What Is Scalability?

shiflett on 2003-10-19T23:15:57

There is an interesting article on ONJava.com entitled The PHP Scalability Myth. The author describes scalability as follows:

There are a number of different aspects of scalability. It always starts with performance, which is what we will cover in this article. But it also covers issues such as code maintainability, fault tolerance, and the availability of programming staff.

Is this what scalability means? It's certainly not my definition. Do code maintainability, fault tolerance, and the availability of programming staff have something to do with scalability? They can if your definition of scalability takes human resources into account, which seems reasonable.

The definition I find on Dictionary.com describes scalability as:

How well a solution to some problem will work when the size of the problem increases.

This seems like a better definition. A textbook definition would be something to the effect of, "the ability to scale." This is probably a starting point that everyone can agree to.

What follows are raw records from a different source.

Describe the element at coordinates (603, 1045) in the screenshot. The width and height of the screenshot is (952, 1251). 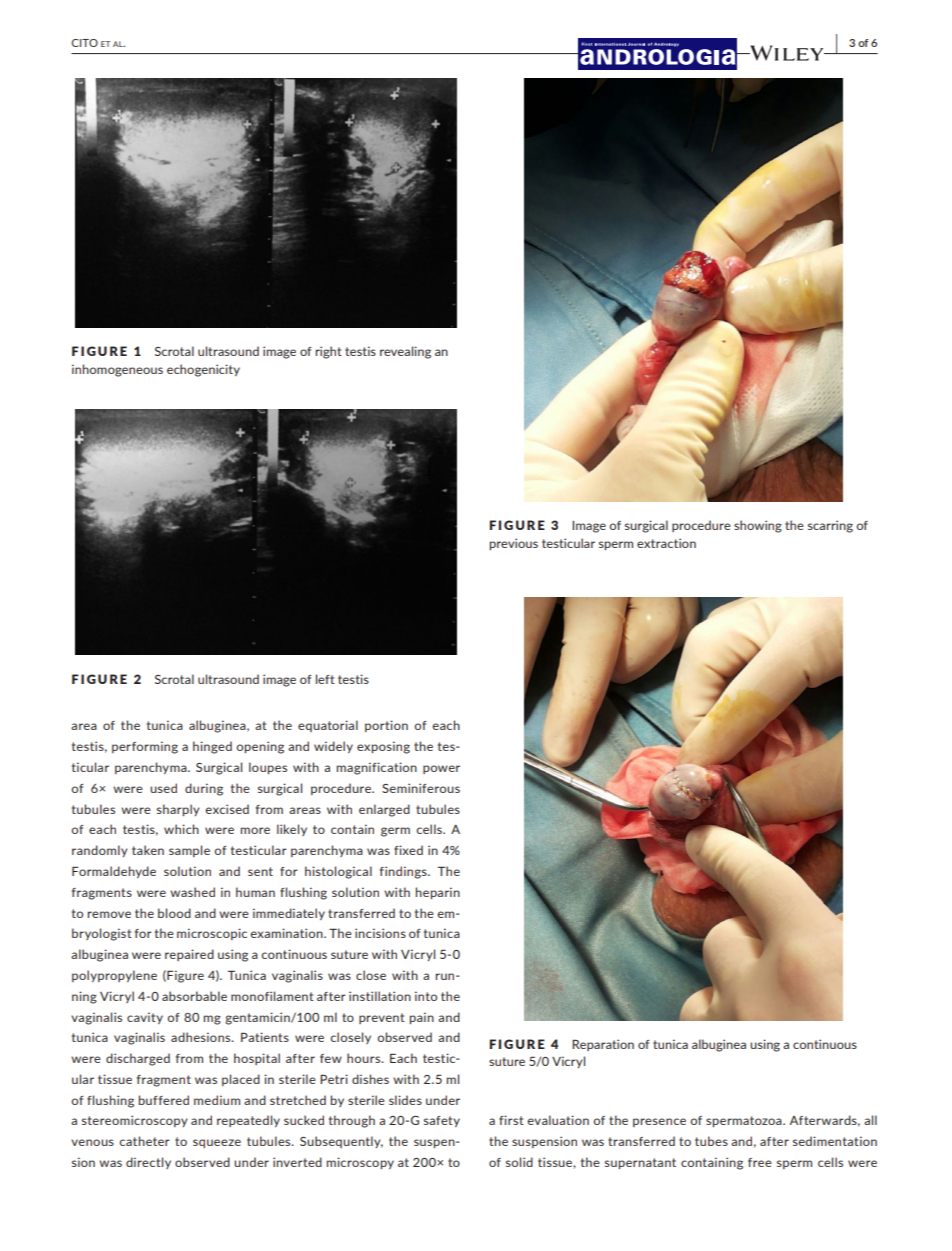
I see `Reparation` at that location.
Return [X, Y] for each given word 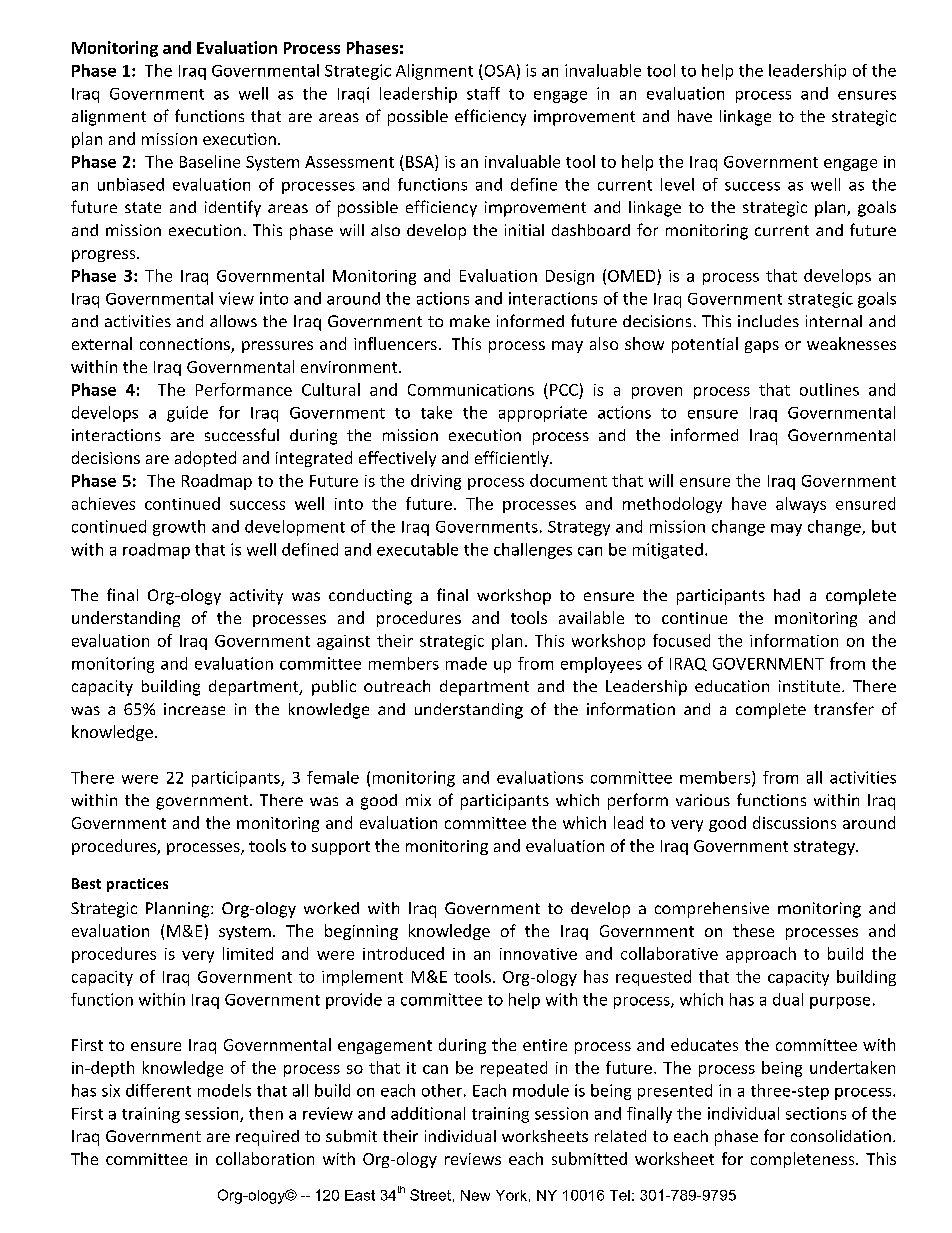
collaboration [265, 1158]
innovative [538, 954]
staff [483, 93]
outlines [829, 389]
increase [194, 709]
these [753, 930]
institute [811, 686]
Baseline [210, 161]
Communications [471, 390]
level [677, 184]
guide [187, 414]
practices [137, 885]
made [466, 663]
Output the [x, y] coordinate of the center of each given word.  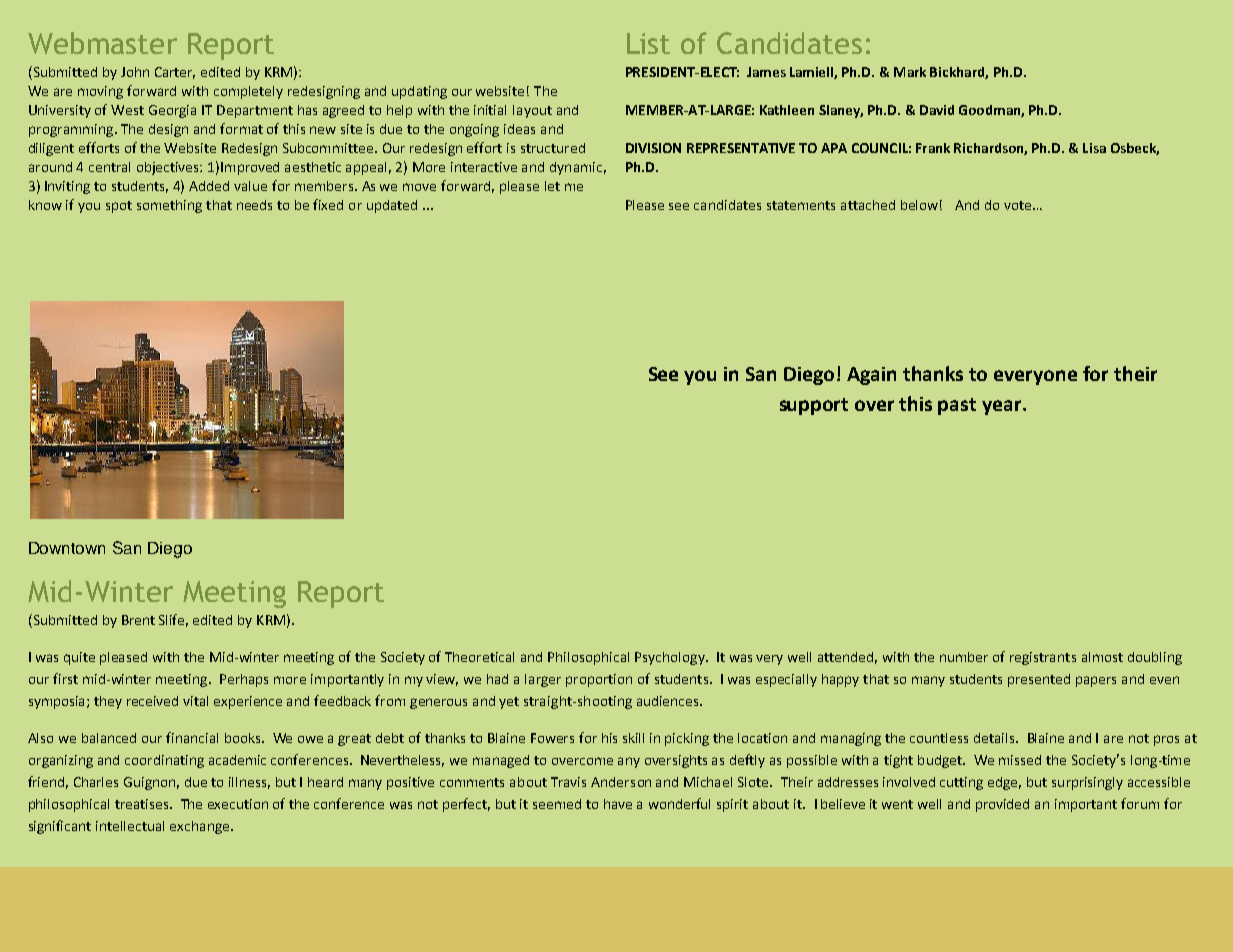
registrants [1043, 658]
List [648, 43]
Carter [175, 73]
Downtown [67, 548]
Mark [910, 72]
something [169, 206]
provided [1002, 805]
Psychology [671, 658]
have [618, 804]
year [1003, 407]
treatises [143, 804]
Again [871, 376]
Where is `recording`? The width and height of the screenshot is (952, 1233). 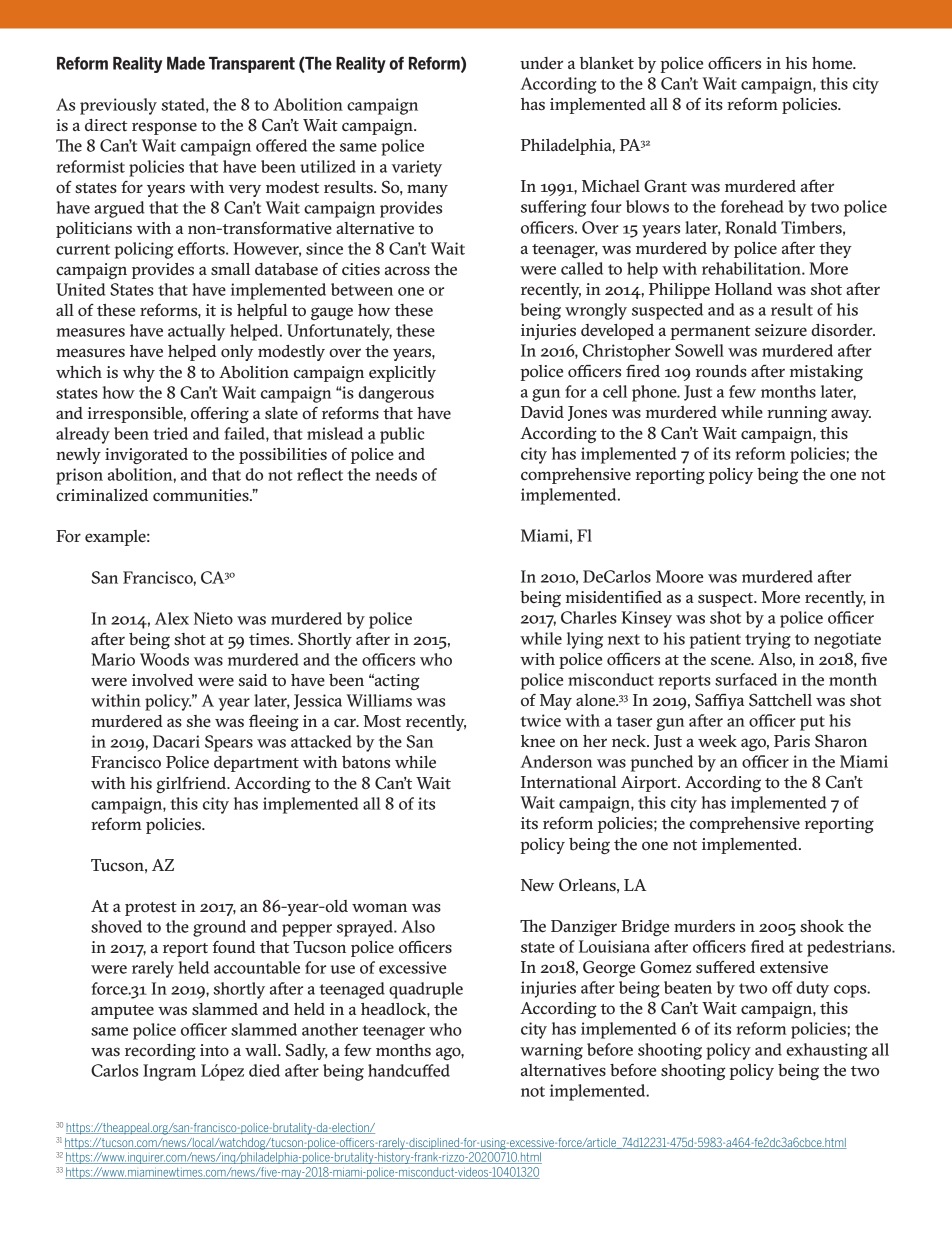
recording is located at coordinates (160, 1052).
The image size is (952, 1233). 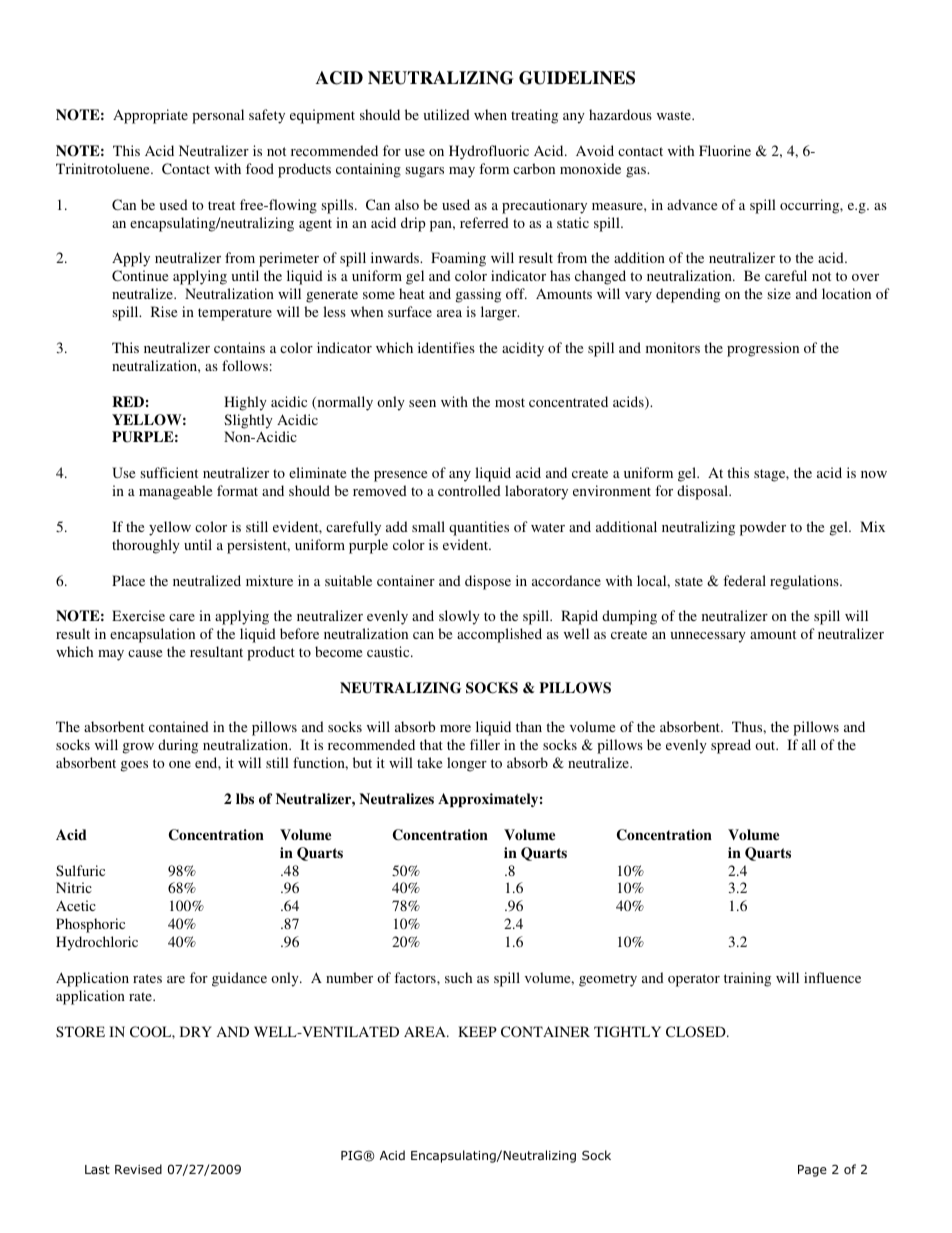 What do you see at coordinates (446, 114) in the screenshot?
I see `utilized` at bounding box center [446, 114].
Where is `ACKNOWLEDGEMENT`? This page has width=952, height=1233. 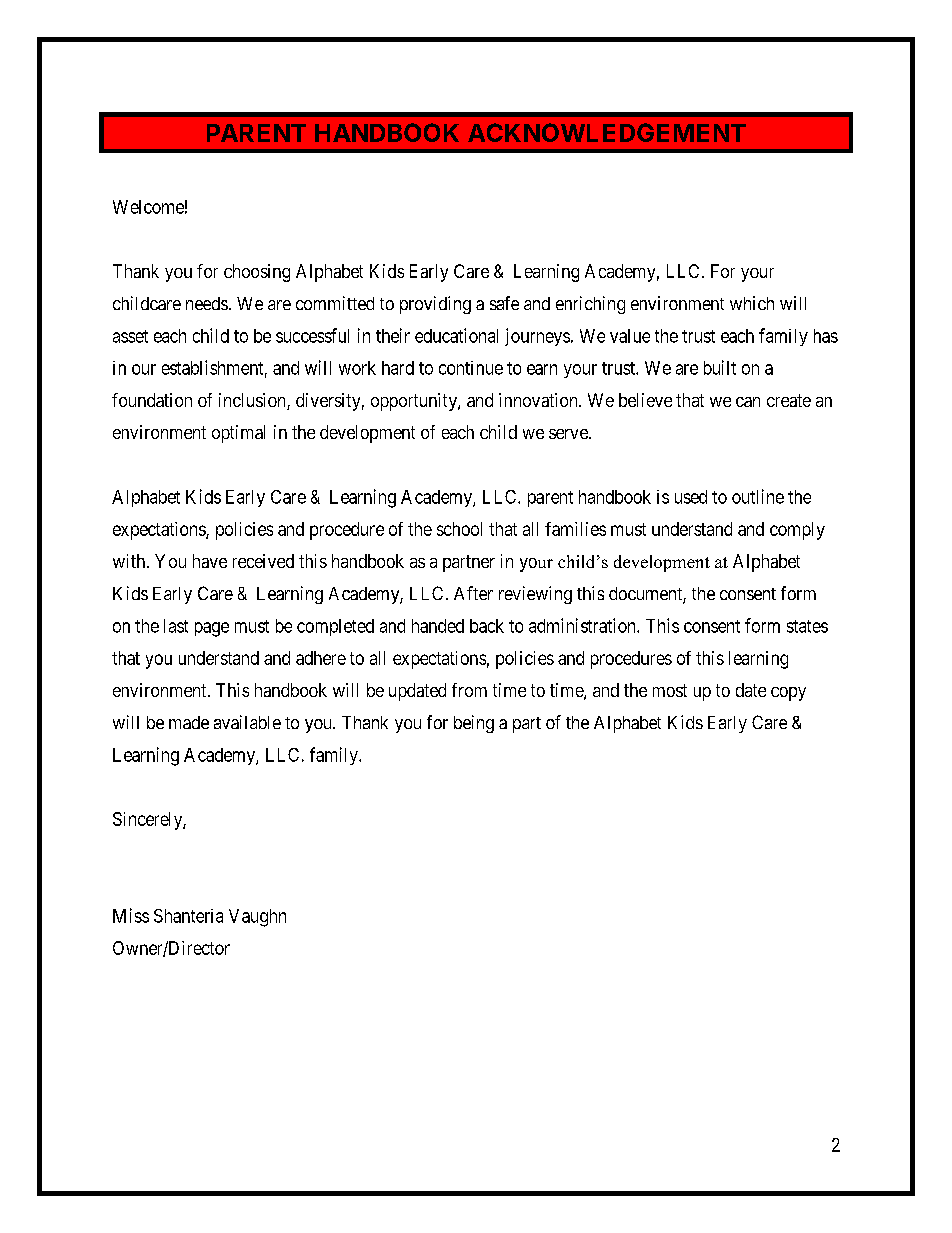
ACKNOWLEDGEMENT is located at coordinates (607, 132).
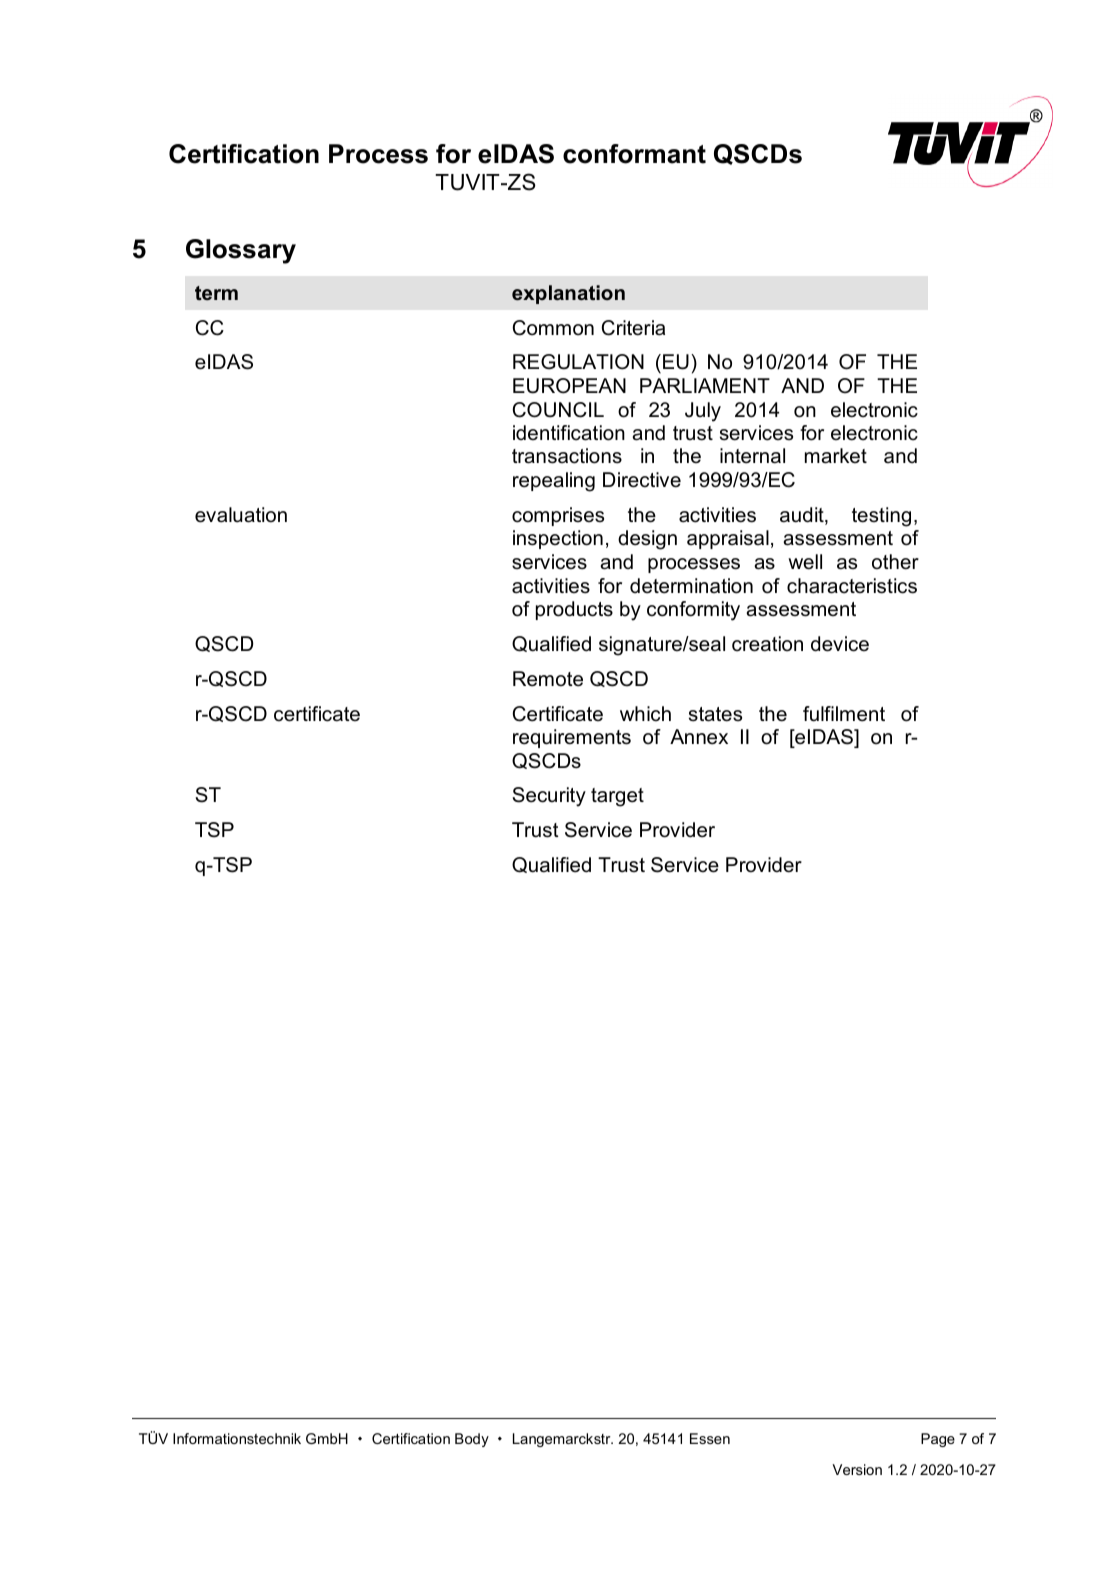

So why do some people argue that certain technologies (PHP, mod_perl, Java, etc.) don't scale? I have always assumed that these people define scalability as the ability for something to scale well and that they're using their own subjective opinions to define what scales well and what doesn't. This is where things go wrong. It also seems that more and more people use scalability as a measure of performance, when this is not the case either. Something that performs very poorly can still potentially scale very well. Scalability is a relative measurement.

Before I say more, I should describe what I think it means for something to scale well. Consider the following three figures:

http://shiflett.org/images/scalability_1.png
http://shiflett.org/images/scalability_2.png
http://shiflett.org/images/scalability_3.png

The first figure represents a case where the amount of required resources grows exponentially compared to the number of users. This is bad. In the second figure, the amount of required resources grows linearly. This is typical (the rate of growth can vary). In the third figure, the amount of required resources grows logarithmically. This is very nice. Of these three figures, my opinion is that both the second and third represent something that scales well. Because I am a Web developer, a growing number of users is typically when the "size of the problem increases" for me. The term "resources" refers to many things, but most people are concerned with cost. Things that cost money include hardware, software, human resources, and time.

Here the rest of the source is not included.